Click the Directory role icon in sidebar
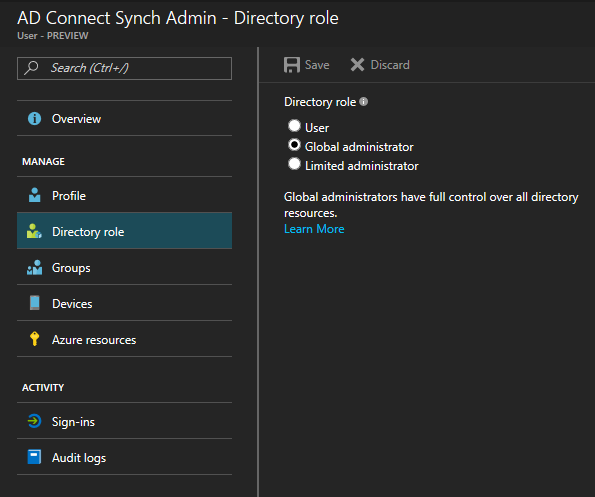The image size is (595, 497). point(34,231)
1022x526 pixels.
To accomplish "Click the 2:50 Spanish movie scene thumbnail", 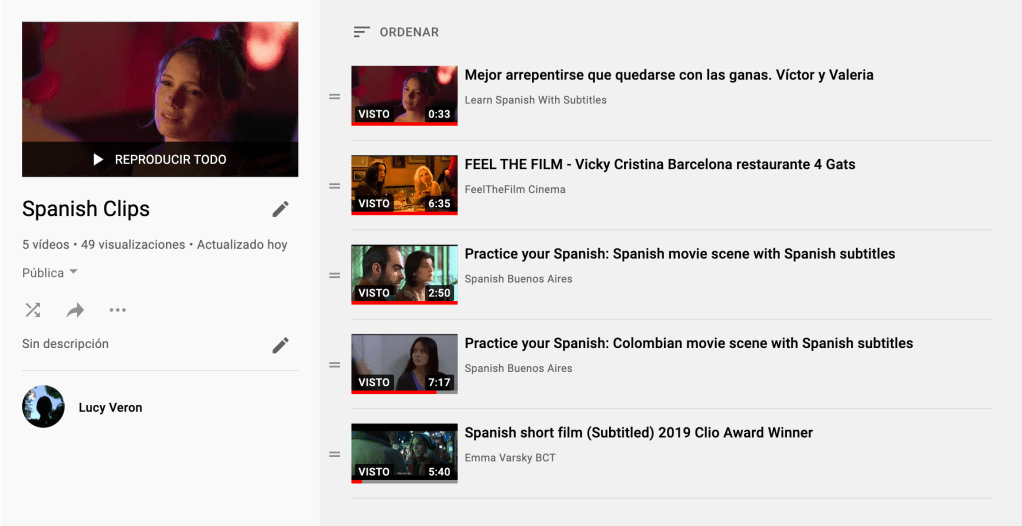I will 404,274.
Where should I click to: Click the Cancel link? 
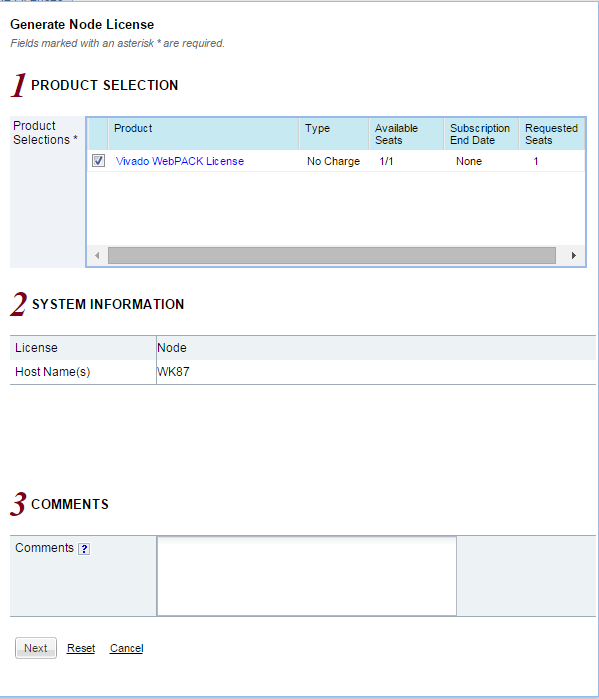coord(127,648)
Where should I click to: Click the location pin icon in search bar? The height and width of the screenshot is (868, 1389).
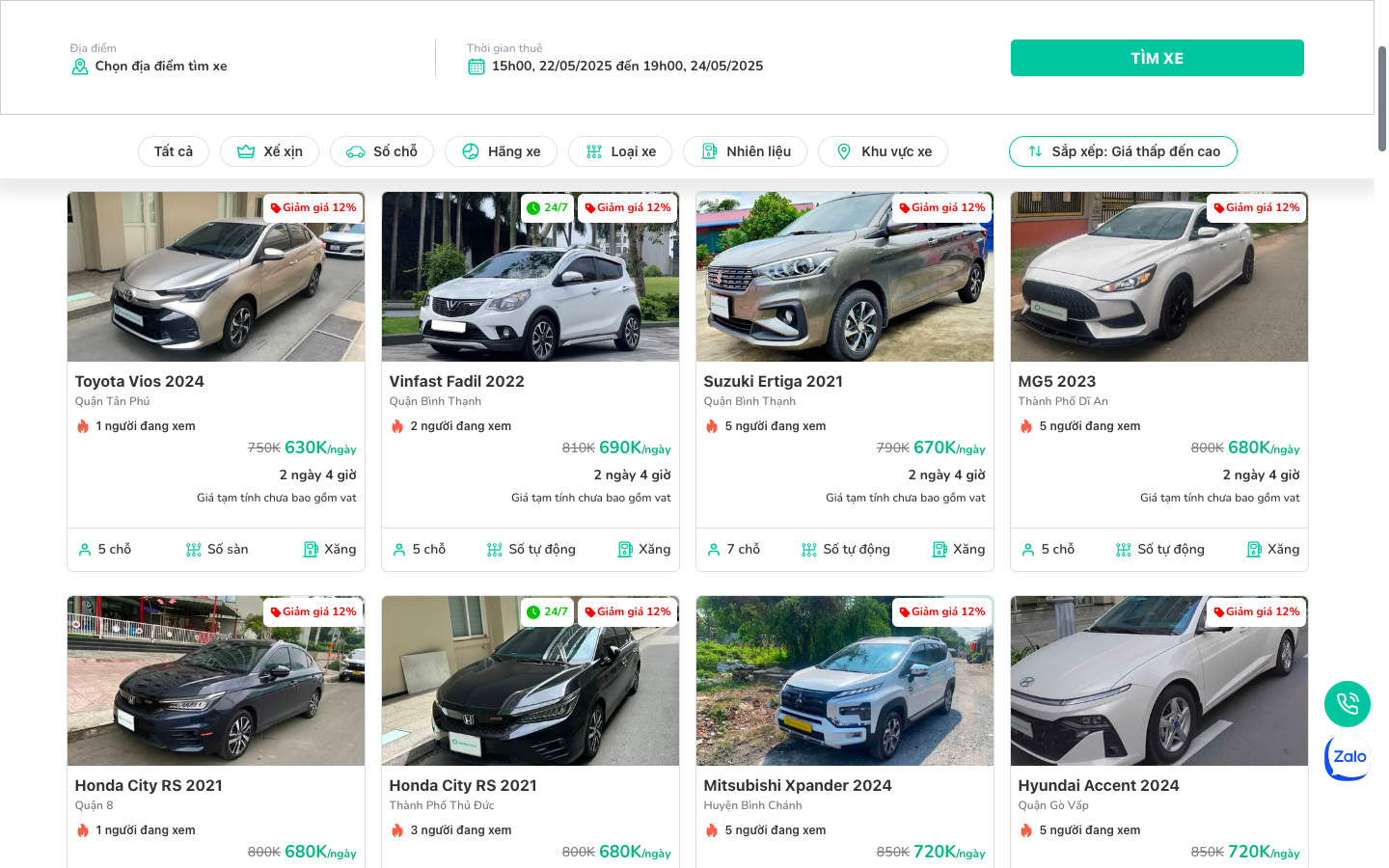pyautogui.click(x=80, y=67)
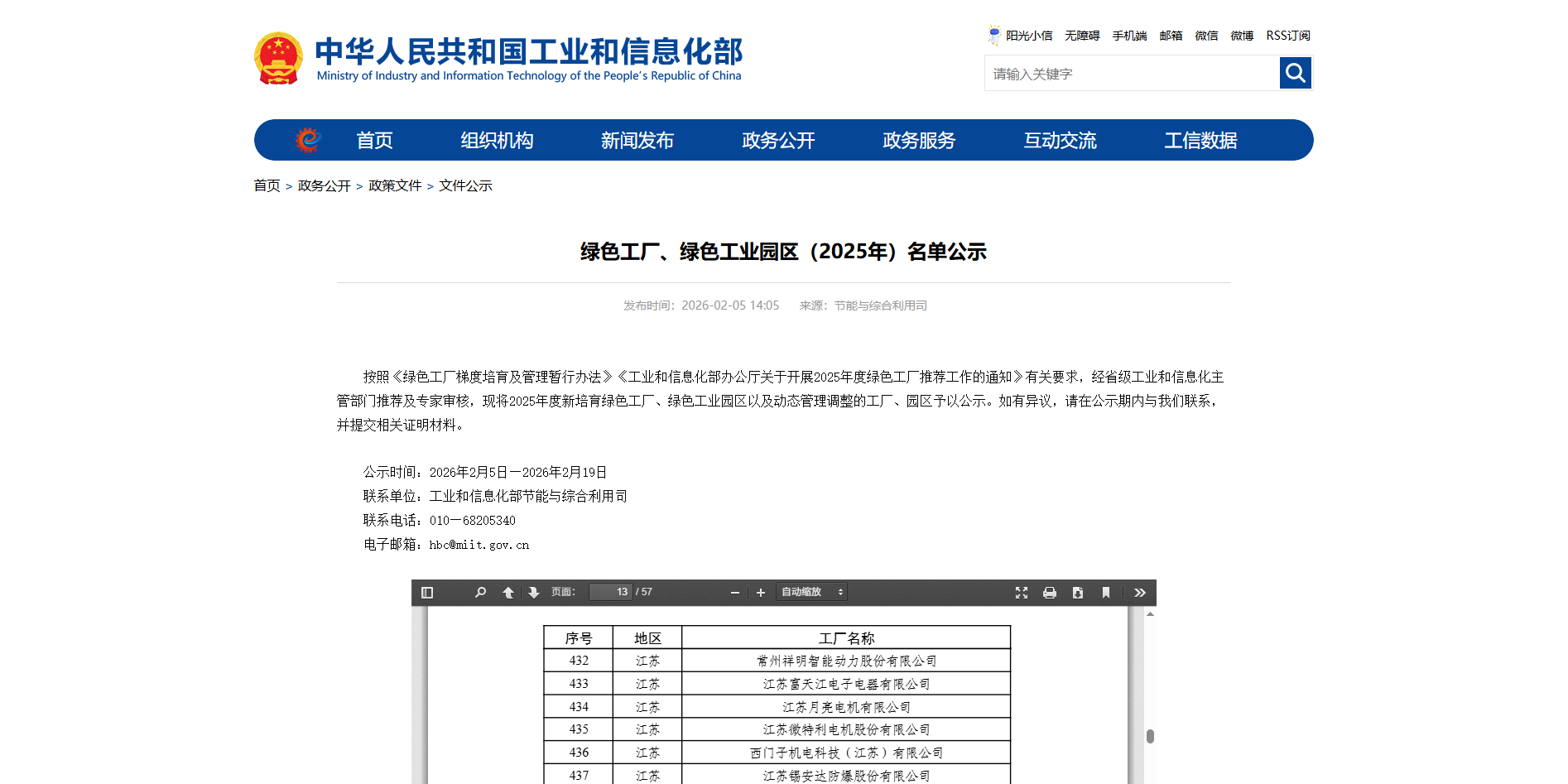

**Job**
Starting at the line containing "Where should I click to: Click the location" and continuing through the end of the records, change "search bar" to "address bar" and give that part again with nothing else altered. Leave the pictures out of your answer.

**The response**
Where should I click to: Click the location pin icon in address bar? The height and width of the screenshot is (868, 1389).
pyautogui.click(x=80, y=67)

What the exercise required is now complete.